**AIM**
Copy all of the data below word for word, keeping every line as it stands.

**DATA IN THIS EXERCISE**
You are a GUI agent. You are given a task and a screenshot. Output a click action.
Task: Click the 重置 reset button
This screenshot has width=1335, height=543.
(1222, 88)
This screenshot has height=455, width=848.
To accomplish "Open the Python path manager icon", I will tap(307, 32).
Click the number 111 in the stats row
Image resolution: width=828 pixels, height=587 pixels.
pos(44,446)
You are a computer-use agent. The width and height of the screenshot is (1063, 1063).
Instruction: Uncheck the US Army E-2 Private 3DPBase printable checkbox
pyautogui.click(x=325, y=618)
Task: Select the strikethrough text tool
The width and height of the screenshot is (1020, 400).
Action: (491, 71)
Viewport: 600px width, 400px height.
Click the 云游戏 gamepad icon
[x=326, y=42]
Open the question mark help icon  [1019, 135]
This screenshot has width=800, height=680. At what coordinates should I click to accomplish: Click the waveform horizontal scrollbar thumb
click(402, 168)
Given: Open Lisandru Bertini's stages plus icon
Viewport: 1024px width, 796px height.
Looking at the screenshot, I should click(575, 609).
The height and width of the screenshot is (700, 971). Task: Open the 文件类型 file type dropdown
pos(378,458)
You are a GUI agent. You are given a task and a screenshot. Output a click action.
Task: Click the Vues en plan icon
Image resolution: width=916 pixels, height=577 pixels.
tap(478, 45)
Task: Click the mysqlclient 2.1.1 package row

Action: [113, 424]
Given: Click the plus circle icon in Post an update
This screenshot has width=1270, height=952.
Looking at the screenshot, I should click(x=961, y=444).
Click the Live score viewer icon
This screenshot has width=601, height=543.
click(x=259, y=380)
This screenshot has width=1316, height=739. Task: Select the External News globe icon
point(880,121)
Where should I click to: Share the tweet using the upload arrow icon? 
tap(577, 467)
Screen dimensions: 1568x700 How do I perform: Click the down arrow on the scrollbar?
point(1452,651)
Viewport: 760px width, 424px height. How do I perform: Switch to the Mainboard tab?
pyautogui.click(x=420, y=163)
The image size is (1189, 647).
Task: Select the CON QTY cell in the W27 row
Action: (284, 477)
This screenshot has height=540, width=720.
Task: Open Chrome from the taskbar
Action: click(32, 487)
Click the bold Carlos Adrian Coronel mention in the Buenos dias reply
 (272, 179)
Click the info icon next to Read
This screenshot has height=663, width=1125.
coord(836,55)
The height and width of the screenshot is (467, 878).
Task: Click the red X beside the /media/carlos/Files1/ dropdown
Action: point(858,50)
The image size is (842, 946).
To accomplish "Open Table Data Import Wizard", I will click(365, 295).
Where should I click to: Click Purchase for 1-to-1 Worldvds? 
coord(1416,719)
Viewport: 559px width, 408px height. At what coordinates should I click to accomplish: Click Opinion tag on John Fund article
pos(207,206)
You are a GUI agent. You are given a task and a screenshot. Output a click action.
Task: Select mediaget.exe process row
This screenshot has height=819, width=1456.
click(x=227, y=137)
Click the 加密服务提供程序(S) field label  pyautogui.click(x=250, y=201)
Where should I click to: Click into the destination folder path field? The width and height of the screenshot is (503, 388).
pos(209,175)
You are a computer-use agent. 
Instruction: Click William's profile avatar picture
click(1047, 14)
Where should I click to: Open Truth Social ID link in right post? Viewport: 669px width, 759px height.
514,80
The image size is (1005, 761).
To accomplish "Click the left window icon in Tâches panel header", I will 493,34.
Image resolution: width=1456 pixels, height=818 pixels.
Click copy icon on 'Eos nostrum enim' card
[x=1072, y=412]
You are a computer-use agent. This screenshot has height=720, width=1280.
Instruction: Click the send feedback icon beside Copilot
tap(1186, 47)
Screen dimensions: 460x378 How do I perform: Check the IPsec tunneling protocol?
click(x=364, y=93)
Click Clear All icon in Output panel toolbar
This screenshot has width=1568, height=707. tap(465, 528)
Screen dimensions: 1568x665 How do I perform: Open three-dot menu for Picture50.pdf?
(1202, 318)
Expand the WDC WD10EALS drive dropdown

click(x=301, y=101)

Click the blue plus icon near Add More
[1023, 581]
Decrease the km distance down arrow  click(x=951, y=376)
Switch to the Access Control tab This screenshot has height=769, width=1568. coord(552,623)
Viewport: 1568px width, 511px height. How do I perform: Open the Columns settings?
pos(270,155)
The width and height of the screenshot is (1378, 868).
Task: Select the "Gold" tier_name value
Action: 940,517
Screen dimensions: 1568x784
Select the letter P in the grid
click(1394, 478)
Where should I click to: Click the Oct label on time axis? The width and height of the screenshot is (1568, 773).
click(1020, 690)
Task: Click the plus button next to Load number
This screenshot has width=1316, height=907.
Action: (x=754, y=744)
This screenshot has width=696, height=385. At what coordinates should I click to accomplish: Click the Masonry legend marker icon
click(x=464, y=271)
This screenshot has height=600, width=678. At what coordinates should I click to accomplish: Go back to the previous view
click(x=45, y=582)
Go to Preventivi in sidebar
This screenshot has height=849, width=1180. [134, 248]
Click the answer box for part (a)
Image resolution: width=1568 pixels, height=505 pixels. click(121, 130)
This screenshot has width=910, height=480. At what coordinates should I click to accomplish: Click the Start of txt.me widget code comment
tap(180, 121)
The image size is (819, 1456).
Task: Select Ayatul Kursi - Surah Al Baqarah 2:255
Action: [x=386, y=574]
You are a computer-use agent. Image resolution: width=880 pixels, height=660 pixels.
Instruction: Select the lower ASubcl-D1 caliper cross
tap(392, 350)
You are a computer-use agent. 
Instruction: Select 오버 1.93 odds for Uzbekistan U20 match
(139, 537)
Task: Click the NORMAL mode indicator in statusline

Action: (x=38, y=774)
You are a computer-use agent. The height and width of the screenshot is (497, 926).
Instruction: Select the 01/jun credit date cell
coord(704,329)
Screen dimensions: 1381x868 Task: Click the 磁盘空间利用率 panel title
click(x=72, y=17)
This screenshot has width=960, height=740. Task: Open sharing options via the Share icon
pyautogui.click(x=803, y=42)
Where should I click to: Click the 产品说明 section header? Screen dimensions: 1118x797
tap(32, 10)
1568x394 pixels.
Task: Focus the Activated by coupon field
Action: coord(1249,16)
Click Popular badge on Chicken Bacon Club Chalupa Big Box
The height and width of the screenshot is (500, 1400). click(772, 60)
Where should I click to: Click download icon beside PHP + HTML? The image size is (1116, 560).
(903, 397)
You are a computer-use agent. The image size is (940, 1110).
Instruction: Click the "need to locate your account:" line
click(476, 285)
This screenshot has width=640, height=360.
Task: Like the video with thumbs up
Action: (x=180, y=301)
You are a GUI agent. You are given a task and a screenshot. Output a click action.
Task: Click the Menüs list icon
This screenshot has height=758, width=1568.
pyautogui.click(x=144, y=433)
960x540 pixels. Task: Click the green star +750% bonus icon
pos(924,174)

**RESULT OF THE EXERCISE**
You are a GUI agent. You are given a task and a screenshot. Output a click action.
Task: Click the 重置 reset button
This screenshot has width=1335, height=543.
(1222, 88)
This screenshot has height=455, width=848.
To accomplish "Open the Python path manager icon", I will tap(307, 32).
Click the number 111 in the stats row
Image resolution: width=828 pixels, height=587 pixels.
pos(44,446)
You are a computer-use agent. The width and height of the screenshot is (1063, 1063).
Instruction: Uncheck the US Army E-2 Private 3DPBase printable checkbox
pyautogui.click(x=325, y=618)
Task: Select the strikethrough text tool
The width and height of the screenshot is (1020, 400).
Action: (491, 71)
Viewport: 600px width, 400px height.
Click the 云游戏 gamepad icon
[x=326, y=42]
Open the question mark help icon  [1019, 135]
This screenshot has width=800, height=680. At what coordinates should I click to accomplish: Click the waveform horizontal scrollbar thumb
click(402, 168)
Given: Open Lisandru Bertini's stages plus icon
Viewport: 1024px width, 796px height.
Looking at the screenshot, I should click(575, 609).
The height and width of the screenshot is (700, 971). Task: Open the 文件类型 file type dropdown
pos(378,458)
You are a GUI agent. You are given a task and a screenshot. Output a click action.
Task: Click the Vues en plan icon
Image resolution: width=916 pixels, height=577 pixels.
tap(478, 45)
Task: Click the mysqlclient 2.1.1 package row

Action: [113, 424]
Given: Click the plus circle icon in Post an update
This screenshot has width=1270, height=952.
Looking at the screenshot, I should click(x=961, y=444).
Click the Live score viewer icon
This screenshot has width=601, height=543.
click(x=259, y=380)
This screenshot has width=1316, height=739. Task: Select the External News globe icon
point(880,121)
Where should I click to: Share the tweet using the upload arrow icon? 
tap(577, 467)
Screen dimensions: 1568x700 How do I perform: Click the down arrow on the scrollbar?
point(1452,651)
Viewport: 760px width, 424px height. How do I perform: Switch to the Mainboard tab?
pyautogui.click(x=420, y=163)
The image size is (1189, 647).
Task: Select the CON QTY cell in the W27 row
Action: (284, 477)
This screenshot has height=540, width=720.
Task: Open Chrome from the taskbar
Action: click(32, 487)
Click the bold Carlos Adrian Coronel mention in the Buenos dias reply
 (272, 179)
Click the info icon next to Read
This screenshot has height=663, width=1125.
coord(836,55)
The height and width of the screenshot is (467, 878).
Task: Click the red X beside the /media/carlos/Files1/ dropdown
Action: point(858,50)
The image size is (842, 946).
To accomplish "Open Table Data Import Wizard", I will click(365, 295).
Where should I click to: Click Purchase for 1-to-1 Worldvds? 
coord(1416,719)
Viewport: 559px width, 408px height. At what coordinates should I click to accomplish: Click Opinion tag on John Fund article
pos(207,206)
You are a GUI agent. You are given a task and a screenshot. Output a click action.
Task: Select mediaget.exe process row
This screenshot has height=819, width=1456.
click(x=227, y=137)
Click the 加密服务提供程序(S) field label  pyautogui.click(x=250, y=201)
Where should I click to: Click into the destination folder path field? The width and height of the screenshot is (503, 388).
pos(209,175)
You are a computer-use agent. 
Instruction: Click William's profile avatar picture
click(1047, 14)
Where should I click to: Open Truth Social ID link in right post? Viewport: 669px width, 759px height.
514,80
The image size is (1005, 761).
To accomplish "Click the left window icon in Tâches panel header", I will 493,34.
Image resolution: width=1456 pixels, height=818 pixels.
Click copy icon on 'Eos nostrum enim' card
[x=1072, y=412]
You are a computer-use agent. This screenshot has height=720, width=1280.
Instruction: Click the send feedback icon beside Copilot
tap(1186, 47)
Screen dimensions: 460x378 How do I perform: Check the IPsec tunneling protocol?
click(x=364, y=93)
Click Clear All icon in Output panel toolbar
This screenshot has width=1568, height=707. tap(465, 528)
Screen dimensions: 1568x665 How do I perform: Open three-dot menu for Picture50.pdf?
(1202, 318)
Expand the WDC WD10EALS drive dropdown

click(x=301, y=101)

Click the blue plus icon near Add More
[1023, 581]
Decrease the km distance down arrow  click(x=951, y=376)
Switch to the Access Control tab This screenshot has height=769, width=1568. coord(552,623)
Viewport: 1568px width, 511px height. How do I perform: Open the Columns settings?
pos(270,155)
The width and height of the screenshot is (1378, 868).
Task: Select the "Gold" tier_name value
Action: 940,517
Screen dimensions: 1568x784
Select the letter P in the grid
click(1394, 478)
Where should I click to: Click the Oct label on time axis? The width and height of the screenshot is (1568, 773).
click(1020, 690)
Task: Click the plus button next to Load number
This screenshot has width=1316, height=907.
Action: (x=754, y=744)
This screenshot has width=696, height=385. At what coordinates should I click to accomplish: Click the Masonry legend marker icon
click(x=464, y=271)
This screenshot has height=600, width=678. At what coordinates should I click to accomplish: Go back to the previous view
click(x=45, y=582)
Go to Preventivi in sidebar
This screenshot has height=849, width=1180. [134, 248]
Click the answer box for part (a)
Image resolution: width=1568 pixels, height=505 pixels. click(121, 130)
This screenshot has width=910, height=480. At what coordinates should I click to accomplish: Click the Start of txt.me widget code comment
tap(180, 121)
The image size is (819, 1456).
Task: Select Ayatul Kursi - Surah Al Baqarah 2:255
Action: [x=386, y=574]
You are a computer-use agent. Image resolution: width=880 pixels, height=660 pixels.
Instruction: Select the lower ASubcl-D1 caliper cross
tap(392, 350)
You are a computer-use agent. 
Instruction: Select 오버 1.93 odds for Uzbekistan U20 match
(139, 537)
Task: Click the NORMAL mode indicator in statusline

Action: (x=38, y=774)
You are a computer-use agent. The height and width of the screenshot is (497, 926).
Instruction: Select the 01/jun credit date cell
coord(704,329)
Screen dimensions: 1381x868 Task: Click the 磁盘空间利用率 panel title
click(x=72, y=17)
This screenshot has width=960, height=740. Task: Open sharing options via the Share icon
pyautogui.click(x=803, y=42)
Where should I click to: Click the 产品说明 section header? Screen dimensions: 1118x797
tap(32, 10)
1568x394 pixels.
Task: Focus the Activated by coupon field
Action: coord(1249,16)
Click Popular badge on Chicken Bacon Club Chalupa Big Box
The height and width of the screenshot is (500, 1400). click(772, 60)
Where should I click to: Click download icon beside PHP + HTML? The image size is (1116, 560).
(903, 397)
You are a computer-use agent. The image size is (940, 1110).
Instruction: Click the "need to locate your account:" line
click(476, 285)
This screenshot has width=640, height=360.
Task: Like the video with thumbs up
Action: (x=180, y=301)
You are a GUI agent. You are given a task and a screenshot. Output a click action.
Task: Click the Menüs list icon
This screenshot has height=758, width=1568.
pyautogui.click(x=144, y=433)
960x540 pixels. Task: Click the green star +750% bonus icon
pos(924,174)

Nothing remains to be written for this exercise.